Tripmaster Monkey is Kingston’s answer to critics who, unable to decide whether her earlier book-length narratives (The Woman Warrior: Memoirs of a Girlhood Among Ghosts, 1976 and China Men, 1980) are factual or fictional, hesitate to give full credit for her work. Kingston writes Tripmaster Monkey as a testimony of her abilities and as a proof of her belief that fiction is by no means more difficult to write than memoirs and family histories. More important, having told the story of her parents’ generation in two separate narratives, Kingston finds it appropriate to shift attention to her own generation, who have come of age as biculturals with problems, solutions, imaginations, and visions of their own. Tripmaster Monkey is only the beginning of an ongoing statement about such a generation, with Wittman as its impressive spokesman.
What Wittman has achieved in the novel has great symbolic significance for many Chinese Americans. Combining two kinds of wisdoms culled from two cultures, Wittman has put the history of America into the perspective of the Cantonese operas that once sustained the communities of Chinese pioneers who helped to develop the frontiers of the United States. By involving the community in reviving the Chinese theater, Wittman has fulfilled his personal quest as well as given a new life to an old tradition. Above all, through Wittman, Kingston has added an indelible historical dimension to the myth of the American Dream.

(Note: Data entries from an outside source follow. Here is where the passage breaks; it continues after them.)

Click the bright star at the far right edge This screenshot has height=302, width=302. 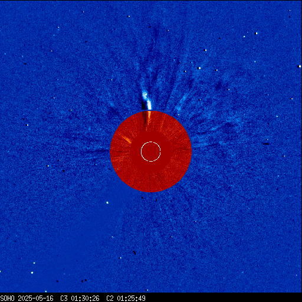point(300,67)
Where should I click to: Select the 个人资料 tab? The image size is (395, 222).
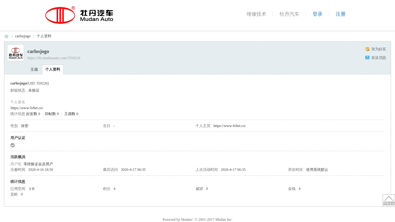(52, 69)
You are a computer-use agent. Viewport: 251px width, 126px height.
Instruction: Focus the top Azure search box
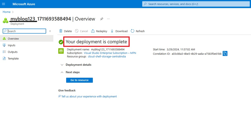(196, 4)
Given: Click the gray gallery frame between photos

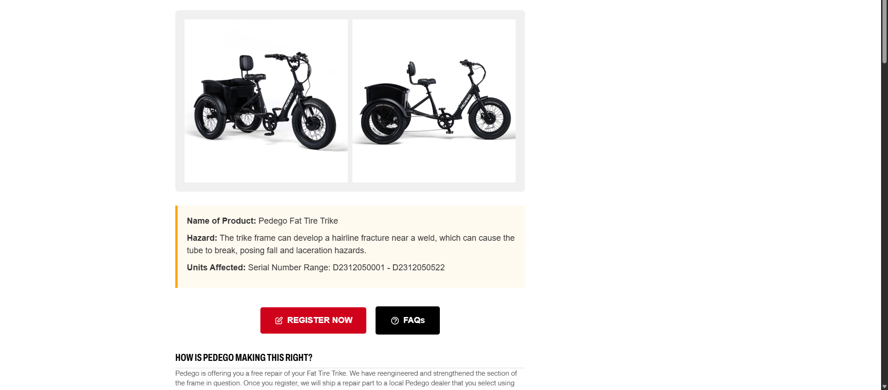Looking at the screenshot, I should (x=350, y=101).
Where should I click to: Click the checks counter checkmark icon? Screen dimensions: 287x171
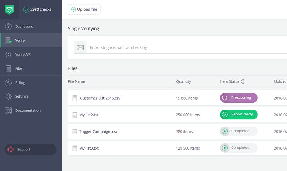(26, 10)
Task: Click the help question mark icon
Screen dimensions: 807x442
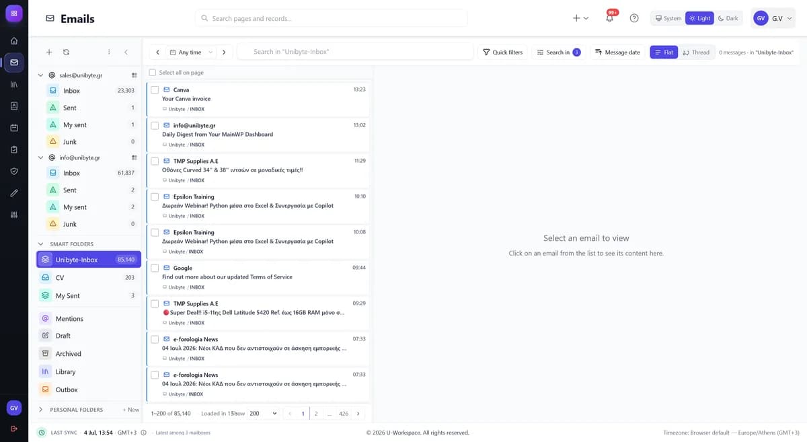Action: 634,18
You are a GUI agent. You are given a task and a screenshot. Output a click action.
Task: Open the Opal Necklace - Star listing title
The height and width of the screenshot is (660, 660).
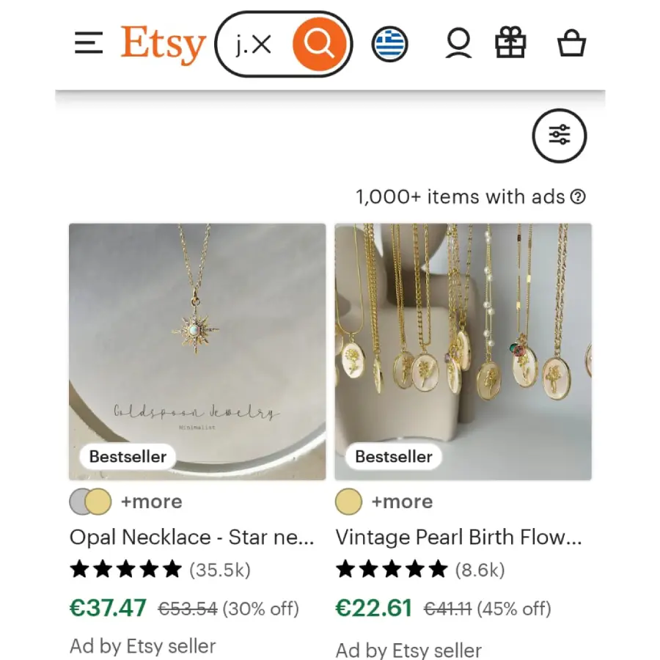click(192, 538)
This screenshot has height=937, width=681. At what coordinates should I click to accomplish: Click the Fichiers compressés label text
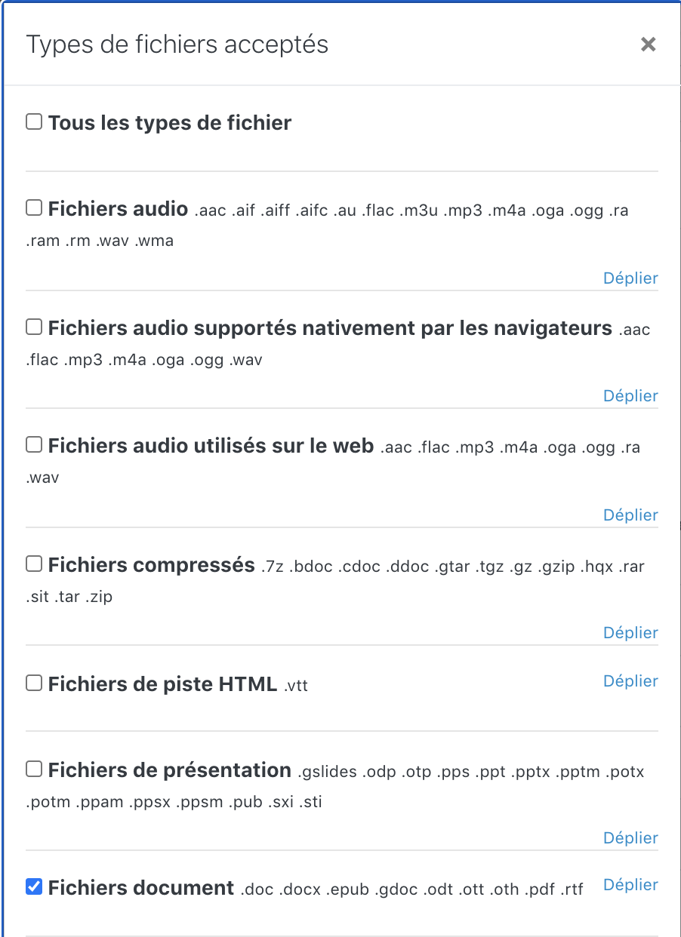click(151, 565)
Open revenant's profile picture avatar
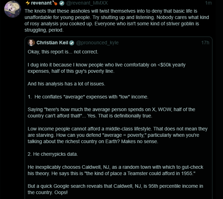Image resolution: width=223 pixels, height=199 pixels. 12,8
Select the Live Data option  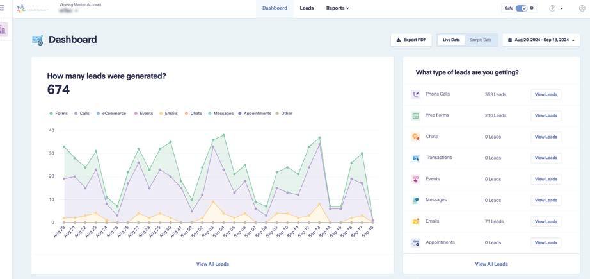point(451,40)
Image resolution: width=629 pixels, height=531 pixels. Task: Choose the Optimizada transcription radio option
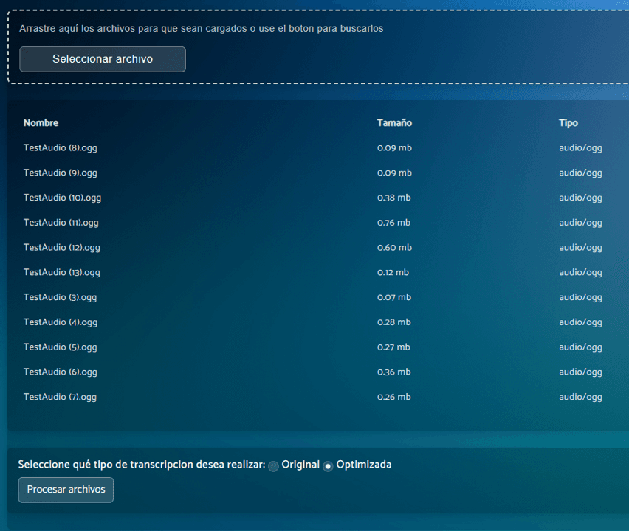pyautogui.click(x=329, y=466)
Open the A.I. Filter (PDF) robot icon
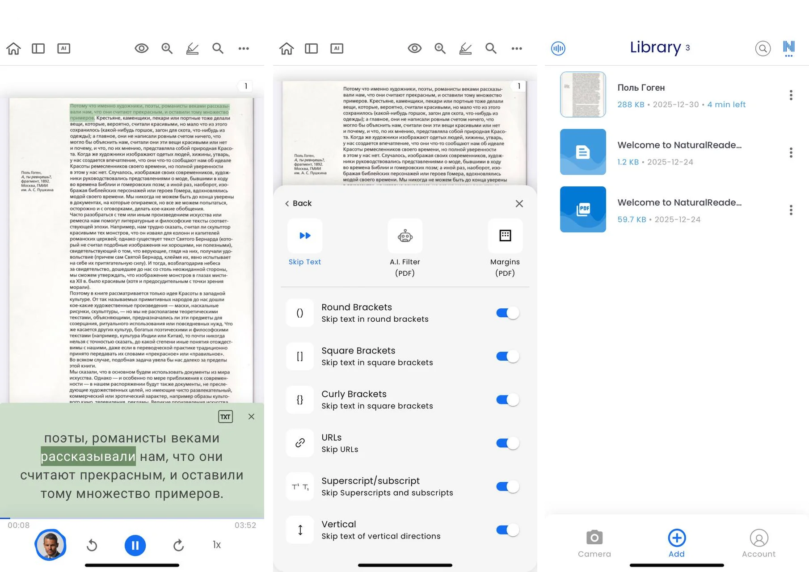The width and height of the screenshot is (809, 572). click(x=405, y=236)
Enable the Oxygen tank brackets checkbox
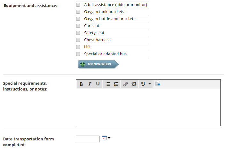Screen dimensions: 229x150 tap(78, 12)
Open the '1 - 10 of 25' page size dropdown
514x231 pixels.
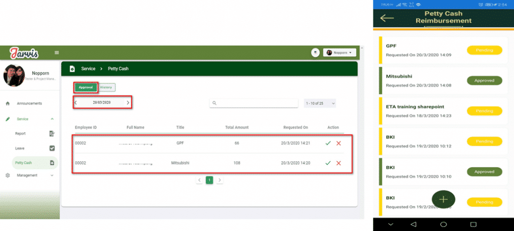(x=320, y=103)
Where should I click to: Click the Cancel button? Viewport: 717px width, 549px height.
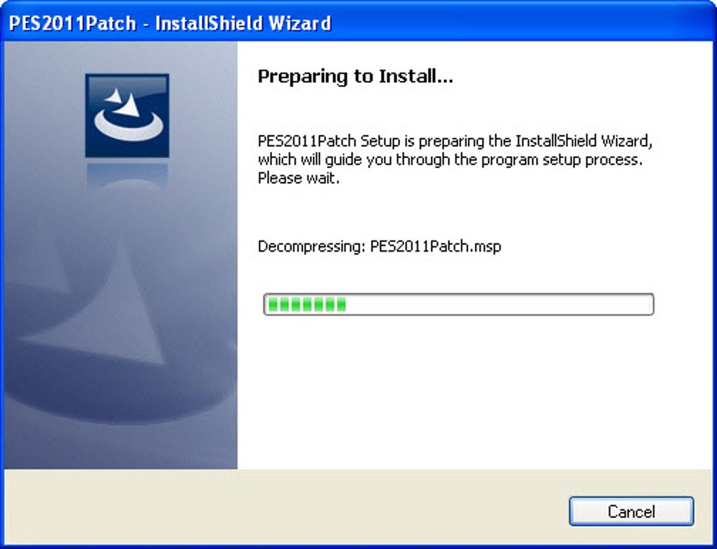631,511
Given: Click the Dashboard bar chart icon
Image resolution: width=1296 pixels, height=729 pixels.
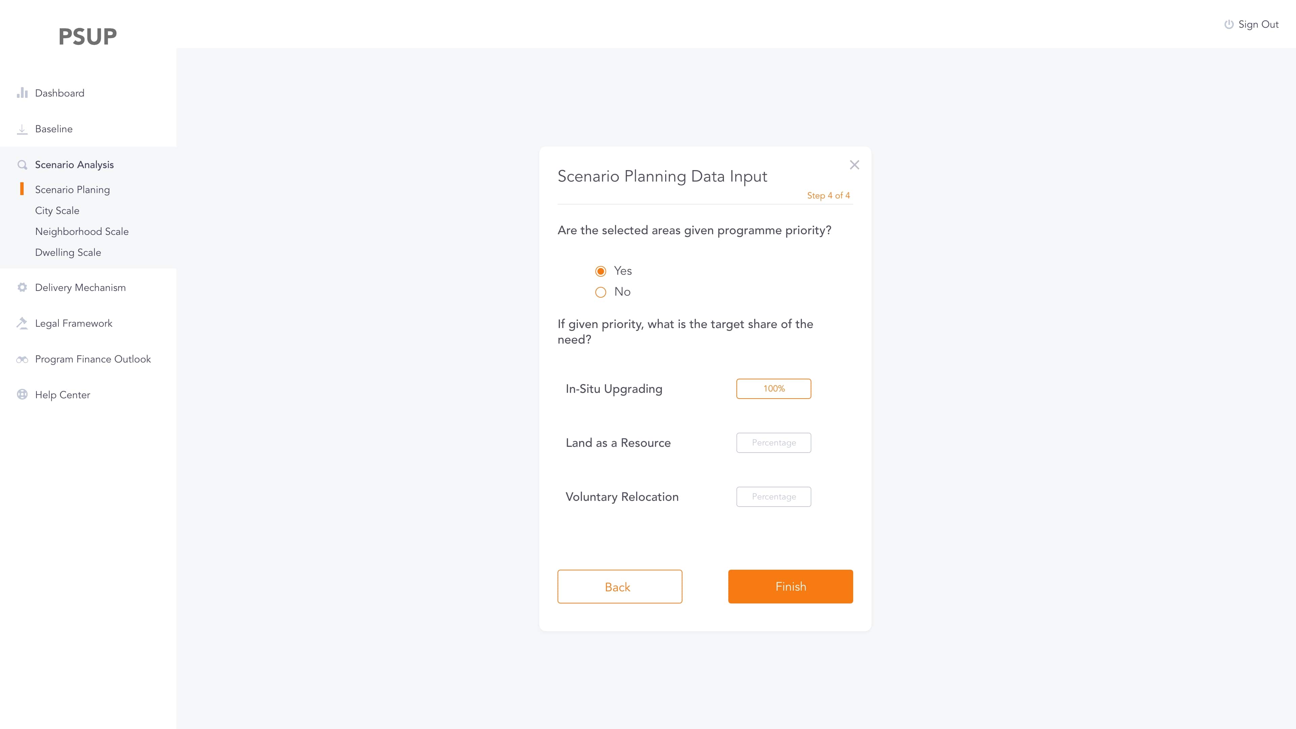Looking at the screenshot, I should point(22,93).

Wittman also addresses issues that concern the United States as a whole. As Kingston suggests, nothing in modern life is immune to Wittman’s cornucopian if cynical commentaries. Impulsive as he is, Wittman is actually quite systematic in his protest against the dehumanizing condition of modern society, which at its worst moments has given rise to the Holocaust, nuclear weapons, and the Vietnam War. Through his cross-cultural and trans-temporal play, Wittman is stating that war and its propaganda ought to stop, that history has proven how even the best of warriors with the best tactics and the best weapons have invariably lost, and that peace, not war, is the real revolution of the modern world.